===== Exercise data
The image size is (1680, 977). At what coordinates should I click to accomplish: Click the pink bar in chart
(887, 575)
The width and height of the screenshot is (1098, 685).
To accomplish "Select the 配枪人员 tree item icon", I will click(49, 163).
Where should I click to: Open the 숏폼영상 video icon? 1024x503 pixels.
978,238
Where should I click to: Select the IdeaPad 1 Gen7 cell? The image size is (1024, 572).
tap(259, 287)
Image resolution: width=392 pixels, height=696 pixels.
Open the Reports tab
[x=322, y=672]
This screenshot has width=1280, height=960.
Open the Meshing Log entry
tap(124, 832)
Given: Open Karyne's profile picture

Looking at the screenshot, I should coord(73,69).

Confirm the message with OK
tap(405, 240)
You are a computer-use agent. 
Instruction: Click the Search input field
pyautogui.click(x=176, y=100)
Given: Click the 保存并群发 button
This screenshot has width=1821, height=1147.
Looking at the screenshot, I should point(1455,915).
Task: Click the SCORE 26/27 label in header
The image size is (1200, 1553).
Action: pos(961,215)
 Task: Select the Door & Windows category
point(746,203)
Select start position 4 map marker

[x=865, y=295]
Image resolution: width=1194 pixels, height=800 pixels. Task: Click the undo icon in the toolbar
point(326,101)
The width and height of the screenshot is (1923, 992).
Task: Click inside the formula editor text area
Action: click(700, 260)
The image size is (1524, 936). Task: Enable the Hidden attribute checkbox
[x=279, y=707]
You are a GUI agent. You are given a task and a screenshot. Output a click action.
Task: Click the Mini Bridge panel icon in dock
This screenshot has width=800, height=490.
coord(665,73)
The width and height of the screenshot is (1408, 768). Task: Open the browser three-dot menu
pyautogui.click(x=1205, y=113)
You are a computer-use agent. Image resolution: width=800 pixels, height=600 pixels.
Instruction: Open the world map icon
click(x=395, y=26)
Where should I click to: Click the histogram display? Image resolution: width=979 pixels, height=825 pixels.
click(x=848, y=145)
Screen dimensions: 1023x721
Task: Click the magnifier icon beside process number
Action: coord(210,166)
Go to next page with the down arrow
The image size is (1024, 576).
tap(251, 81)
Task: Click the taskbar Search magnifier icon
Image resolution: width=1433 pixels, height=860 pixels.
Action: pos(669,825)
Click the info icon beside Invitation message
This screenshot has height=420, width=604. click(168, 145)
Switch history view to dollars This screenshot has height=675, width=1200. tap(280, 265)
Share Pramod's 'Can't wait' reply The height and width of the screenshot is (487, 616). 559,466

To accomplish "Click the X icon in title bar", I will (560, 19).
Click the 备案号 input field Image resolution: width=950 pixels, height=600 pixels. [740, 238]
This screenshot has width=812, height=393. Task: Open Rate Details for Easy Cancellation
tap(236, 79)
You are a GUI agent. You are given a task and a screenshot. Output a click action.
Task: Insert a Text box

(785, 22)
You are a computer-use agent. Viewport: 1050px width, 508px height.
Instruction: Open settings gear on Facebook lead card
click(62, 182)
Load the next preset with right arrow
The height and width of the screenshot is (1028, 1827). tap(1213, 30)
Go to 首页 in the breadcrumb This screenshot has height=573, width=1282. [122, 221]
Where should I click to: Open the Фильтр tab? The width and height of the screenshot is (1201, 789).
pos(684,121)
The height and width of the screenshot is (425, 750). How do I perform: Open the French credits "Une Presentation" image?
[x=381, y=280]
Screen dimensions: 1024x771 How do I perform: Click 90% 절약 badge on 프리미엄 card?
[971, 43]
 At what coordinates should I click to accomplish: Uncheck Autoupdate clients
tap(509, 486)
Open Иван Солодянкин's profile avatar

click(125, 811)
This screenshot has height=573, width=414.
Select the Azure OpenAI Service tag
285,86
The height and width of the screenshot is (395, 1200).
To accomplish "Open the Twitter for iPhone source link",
==========
All lines of the records above that contain the word "agent" are to be copied out.

You are a computer-use agent. 
You are a GUI agent. You are given a task and a screenshot. Output a click action.
You are a computer-use agent. Image resolution: width=800 pixels, height=600 pixels.
You are a GUI agent. You are given a task and a screenshot. Output a click action.
You are a computer-use agent. Viewport: 1050px width, 508px height.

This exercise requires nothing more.